** EXERCISE DESCRIPTION **
Reproduce word for word the part of the court opinion on marital property that begins with "But it is also" and ends after "the contrary doctrine.".

┌─ PAGE EXCERPT

The rule of decision laid down in the cases cited and universally adopted in our State is inconsistent with the idea that the words “acquired by either husband or wife,” are to be construed as having the same meaning as the words “conveyed to either husband or wife.” It seems to us, therefore, that in framing this statute, the Legislature had in view, the consideration by which the property should be acquired, and did not intend to provide that a conveyance made either to the husband or wife singly during marriage shall pass the legal title of the estate to both. Such a construction is not consistent with the act of February 5, 1840, which directed the mode, by which land should be conveyed in this State, and the effect of which was to place the legal title in all property conveyed according to its provisions, in the grantee named in the conveyance. It is inconsistent also, with our registration laws, which require conveyances to be recorded, with the object of exposing the chain, of the legal title to the inspection of purchasers and of thereby protecting them against secret claims.

The civil code of Louisiana goes further than our statute, and provides, among other things, that all property acquired by purchase during the marriage “even although the purchase be only in the name of one of the two and not of both,” shall be community property. (Civil Code of Louisiana, art. 2371); and under this the courts of that State hold, that property paid for by the separate funds of either the husband or wife is common property whether conveyed to one or both, unless it be shown, that at the time of the conveyance, it was the intention to make *335it the separate property of the one whose funds were used in the purchase. (Provost v. De la Houssaye, 5 La. An., 610; Young v. Young, 5 La. An., 611; Dominguez v. Lee, 17 La., 296; Davidson v. Stewart, 10 La., 148.) It thus appears, that by reason of the use of the words we have quoted, a different construction is placed upon that article of the Louisiana code from that given to our statute by our courts.

We conclude that the object of our law makers in enacting the statute we have had under consideration, was to provide that all property acquired during the marriage by the labor of either the husband or wife or the joint labor of both, as well as the increase and proceeds of such property, should belong beneficially to both, although the legal title should be conveyed to one only; and that they did not mean that the legal title should be in both the husband and wife, when the property was not conveyed to both in accordance with the provisions of our statute regulating conveyances.

But it is also urged that our ruling upon this question is in conflict with the former decisions of this court. Let us, then, briefly review the cases which are relied upon to support the contrary doctrine.

└─
┌─ STORED DATA

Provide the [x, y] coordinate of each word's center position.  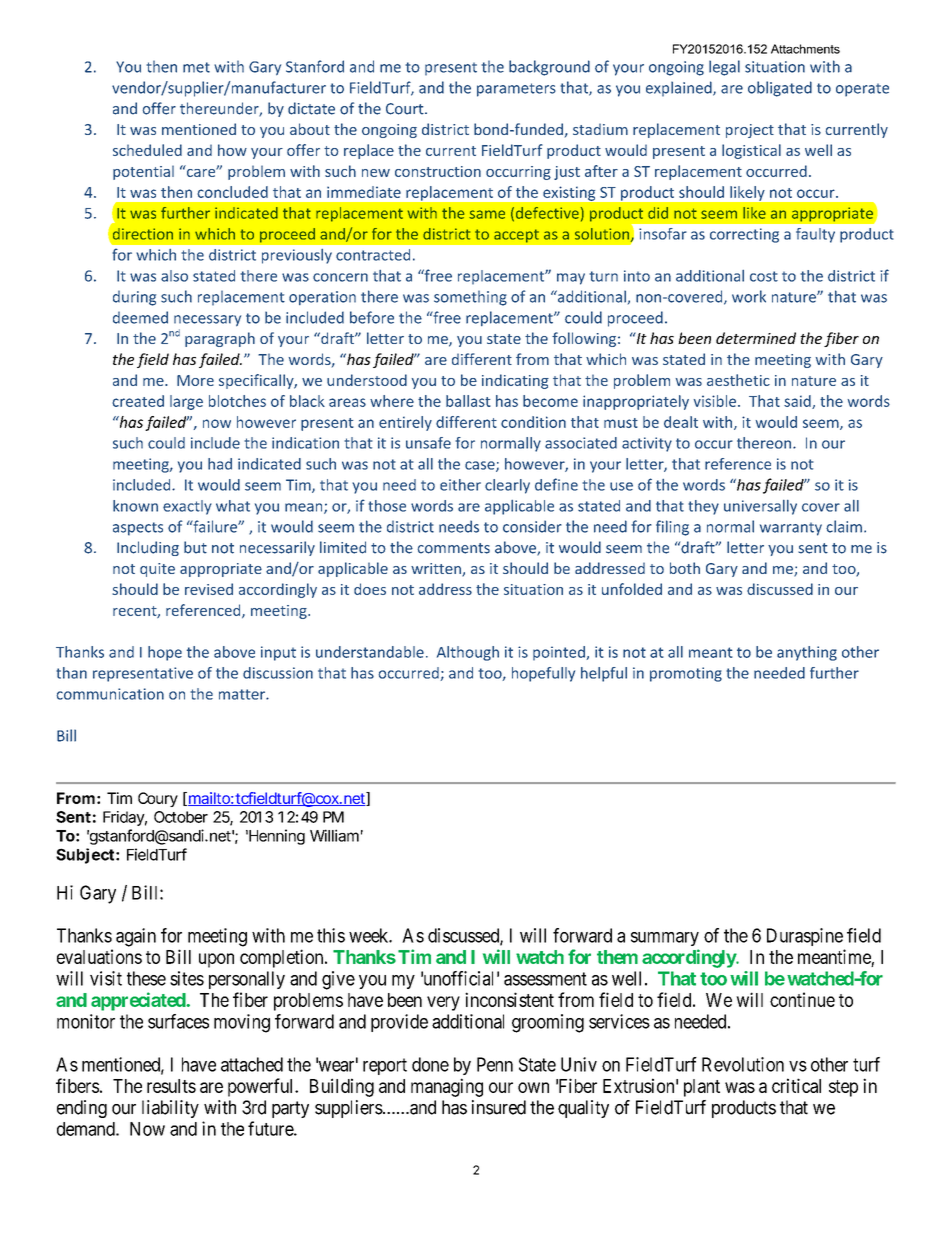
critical [796, 1085]
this [331, 935]
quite [157, 570]
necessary [207, 321]
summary [665, 939]
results [171, 1086]
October [181, 817]
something [470, 298]
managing [447, 1087]
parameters [516, 90]
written [437, 570]
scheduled [147, 150]
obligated [780, 89]
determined [756, 338]
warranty [791, 529]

└─

** ANSWER TO THIS PROBLEM **
But it is also urged that our ruling upon this question is in conflict with the former decisions of this court. Let us, then, briefly review the cases which are relied upon to support the contrary doctrine.